The only Republican presidential hopeful who might have dodged this, in fact, was Carly Fiorina, since she is, after all, a woman — but even then, I’m not so sure. Who knows? Maybe her stance against Planned Parenthood would be rendered “sexist.” Maybe she would have made the fatal mistake of referencing something bone-chilling and horrifying, like, say, “binders full of women.”

But enough with the alternate histories: The GOP nominated Donald Trump, he of “grab them by the you-know-what” infamy, and here we are, and it’s almost over except for the crying — and, of course, the rise of a new, improved, never-say-die “sexism is everywhere” narrative. Here’s Erin Gloria Ryan, writing in the Daily Beast:

Trump is a veritable buffet of sexism. A sexist supervillain. . . . He’s a one-stop shop for proof that a host of feminist issues are not made up complaints. . . . For women who have faced sexism for their entire lives, seeing it in a national figure with a devoted following of millions is dreadful. But at least now when men want to know what sexism looks like, women have a larger-than-life example at the ready.

Here’s the thing: I haven’t faced sexism “for my entire life.” I’ve rarely faced sexism at all, and I don’t think I’m alone. I also happen to think that the “sexism is everywhere” narrative is silly, ridiculous, overstated, and the opposite of empowering. 

But alas, when it comes to Trump, Ryan is right. The leading face of the Republican party, at least for now, is embarrassingly sexist. While Trump and his surrogates go around defending his “grab them” remarks as mere “locker-room talk,” people like Howard Stern — Howard Stern — are busy telling America that those would be some seriously messed up locker rooms. GOP operatives, meanwhile, haplessly bring up the nefarious Bill Clinton, forgetting that he’s not the one running for president. We should expect Hillary Clinton and the feminist movement to milk this for all it’s worth.

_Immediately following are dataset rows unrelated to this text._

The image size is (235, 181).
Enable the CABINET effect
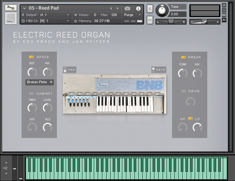[31, 94]
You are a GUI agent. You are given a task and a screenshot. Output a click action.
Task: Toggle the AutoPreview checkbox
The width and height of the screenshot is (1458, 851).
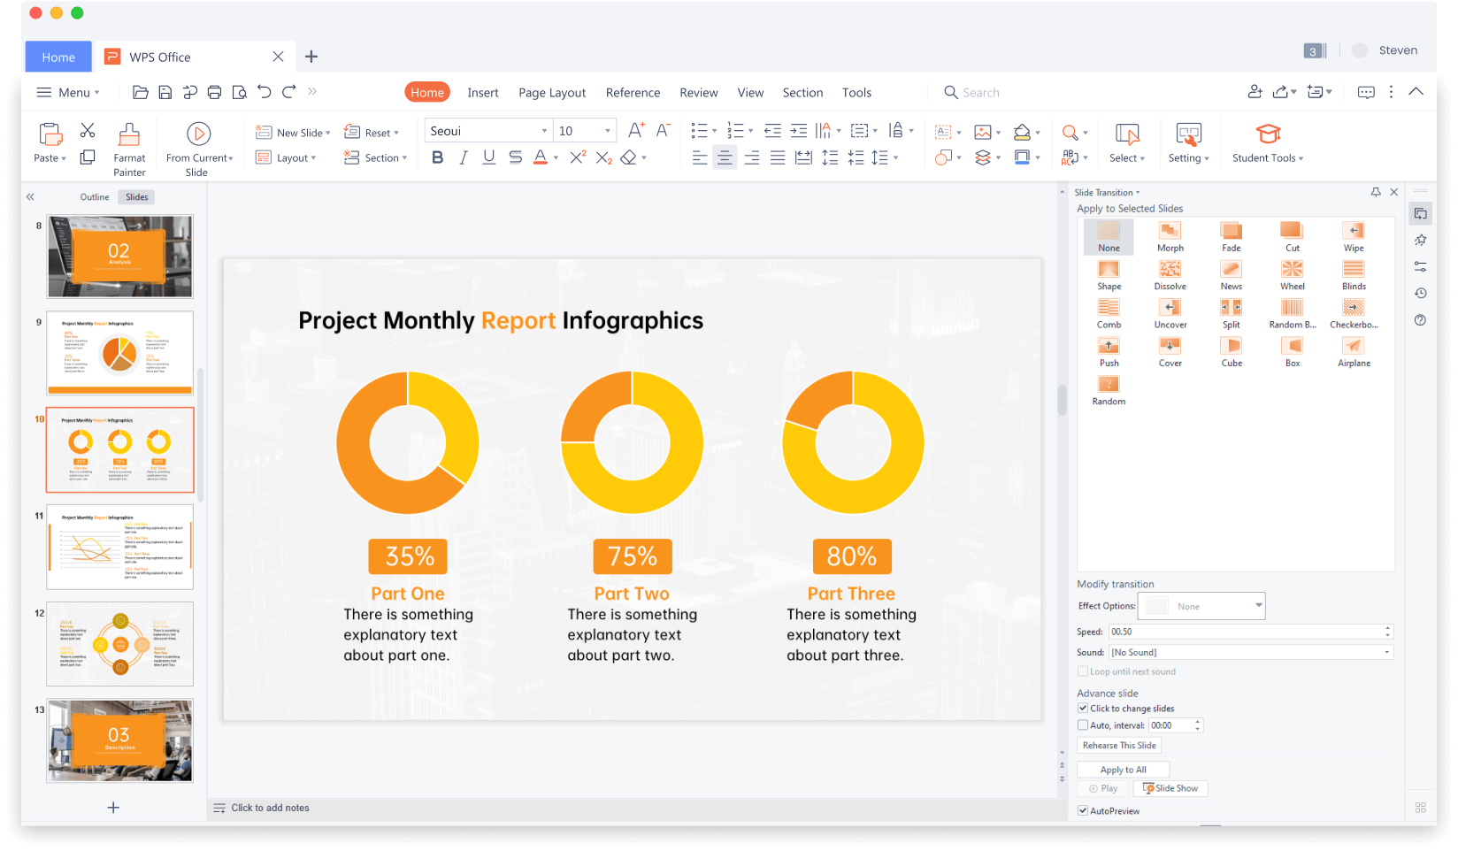(1083, 811)
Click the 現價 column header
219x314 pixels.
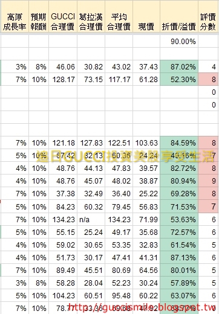146,16
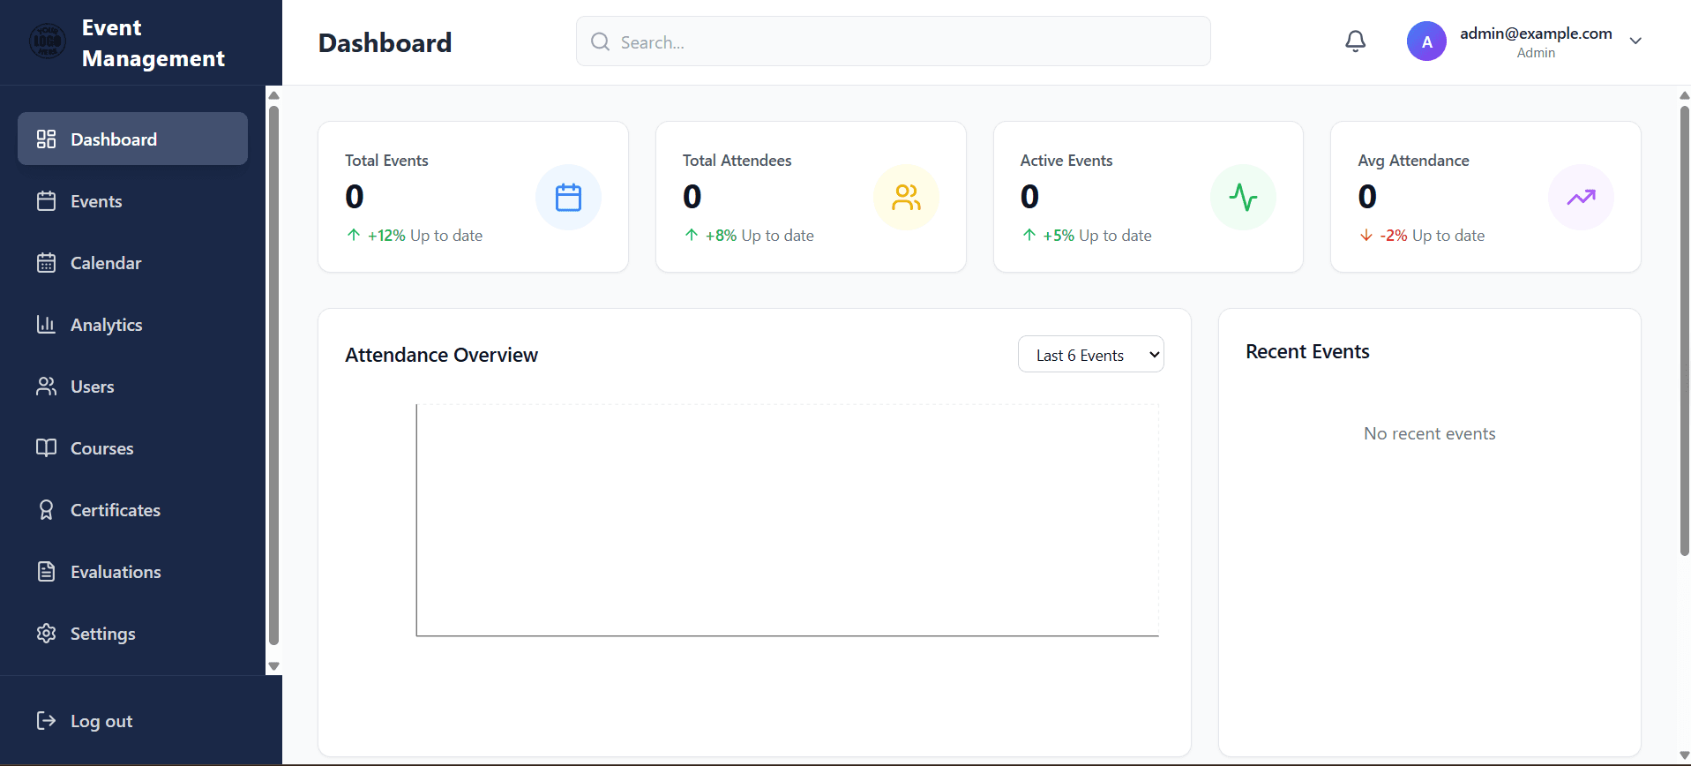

The leading face of the Republican party, at least for now, is embarrassingly sexist.

This whole debacle boasts a sad side effect: While attempting to defend one man, Trump apologists throw America’s boys right under the bus. In this week’s one-on-one interview with CNN, Melania Trump dismissed her husband’s infamous “grab them” remarks as normal, natural “boy talk.” Various GOP spokespeople have done the same, quietly enforcing the narrative that boys are beasts and naturally behave this way. What a shame.

“There’s something both grotesque and bracing,” writes Margaret Talbot in this month’s New Yorker, “about the confrontation between Clinton, with her disciplined professionalism, and Trump, with his increasingly frenzied assertions of male prerogative. Like the female protagonist of a quest narrative — or, perhaps, of a dystopian fantasy — Clinton has made it through all her challenges to face the bull-headed Minotaur of sexism at the end of the maze.”

If you think that’s over-the-top, you haven’t seen anything yet. Trump’s various “sexist” comments, wrote Ruth Marcus on September 8 in the Washington Post — a full month before the real doozies surfaced — illustrate “some of the gender-based challenges that Hillary Clinton confronts as she seeks to become the nation’s first female president, and that she would continue to face in office.”

Translation: Even if Clinton wins the most powerful office in the world, America’s cloud of sexist oppression will always haunt her. She will forever suffer, even with butlers on speed dial and her fingers on the nuclear codes. The feminist victim narrative, you see, can never die.

Alas, thanks to the GOP’s Trumpian adventure, it just got a major boost.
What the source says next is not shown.